Indeed, the closed API interfaces are really annoying. My unit is working out well and to be honest running the soaker hose for 10 minutes is more than enough time to water the garden and if I really need to run the sprinkler for 20 minutes I can just make an automation script to pulse the lines, wait 10 minutes, then pulse them again for another 10 minutes of watering.

Far better than turning on the tap and forgetting about it for a day :slight_smile: If you find a unit that works with HA let us know…

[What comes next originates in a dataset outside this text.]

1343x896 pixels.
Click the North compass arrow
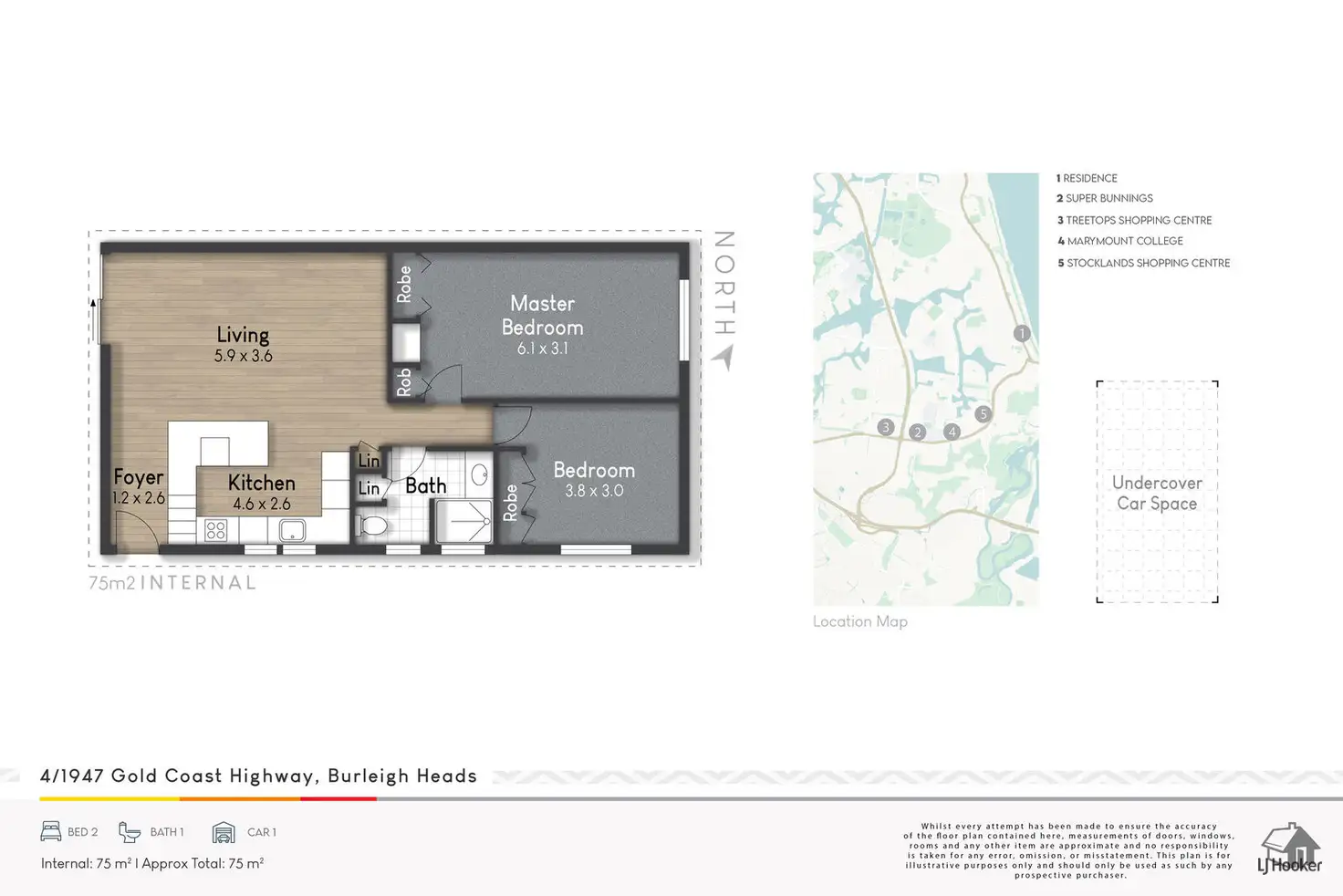724,357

SONOFF Zigbee Smart Water Valve…it works like a charm with HA and Z2M :wink:
I’ve been using it for almost a month now (after replacing my ‘old’ Divvoo) and it’s…entirely another world.
No some hacks to interface it with HA, no automatic shutdown triggers after 10 minutes (mine unit also had this, for me, cons), perfect connection all the time…
IMHO, I’m feeling as “reborn” after making the switch between the two…!! :sweat_smile:

Oh that’s good data! Didn’t realize that Sonoff had a water valve, will look for it for the front.

The 10 minute thing is kind of nice oddly enough: It keeps the hose from leaking 24*7 and 10 mins is pretty much all I use the hose for anyway. Still it was a serious (if fun) hack. :slight_smile:

Next up, finding a water flow sensor that doesn’t require cutting pipes and can work without a stupid cloud app…

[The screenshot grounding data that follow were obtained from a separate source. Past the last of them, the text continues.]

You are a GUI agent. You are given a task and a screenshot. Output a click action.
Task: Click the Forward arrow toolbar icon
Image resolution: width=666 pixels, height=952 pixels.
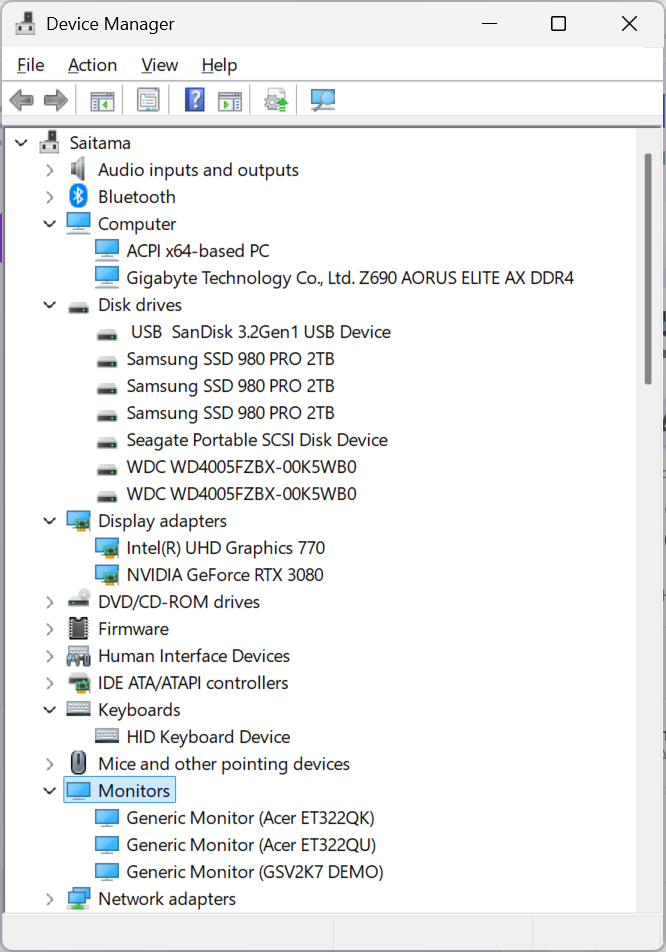pyautogui.click(x=56, y=100)
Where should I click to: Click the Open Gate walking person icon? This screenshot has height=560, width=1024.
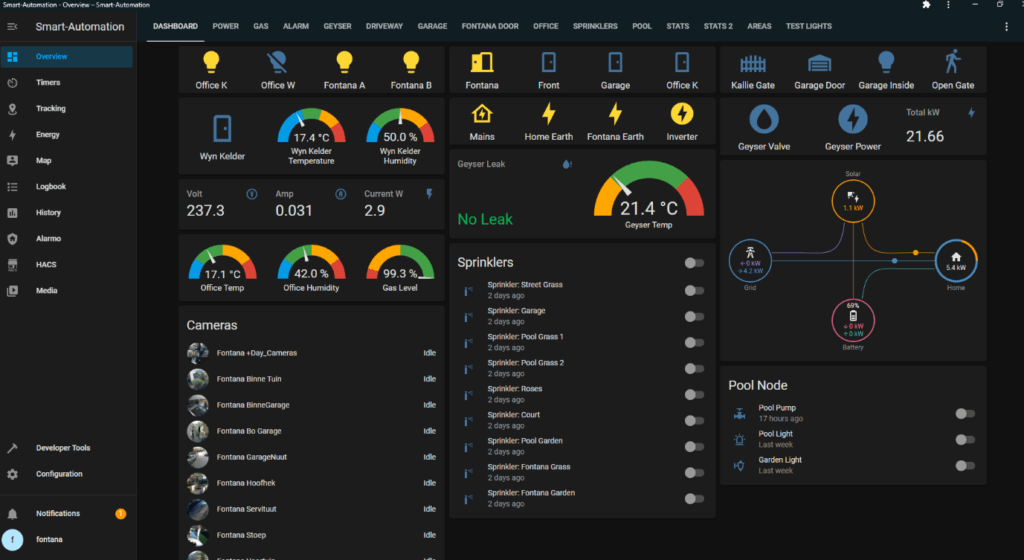pyautogui.click(x=952, y=63)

I have the single valve version which uses a WiFi ↔ 433 mhz hub. I am going to attempt to sniff the 433 mhz and see if I can replicate using an esp32 and 433 mhz transceiver. Its on a long list of things to do though, lol.

Also, there is the tuyalocal (or localtuya) integration that has support for some of the Divoo water valves (WiFI ↔ BT hub style). After adding to tuya acct (via smart life app), you should be able to make it strictly local, bypassing the cloud requirement.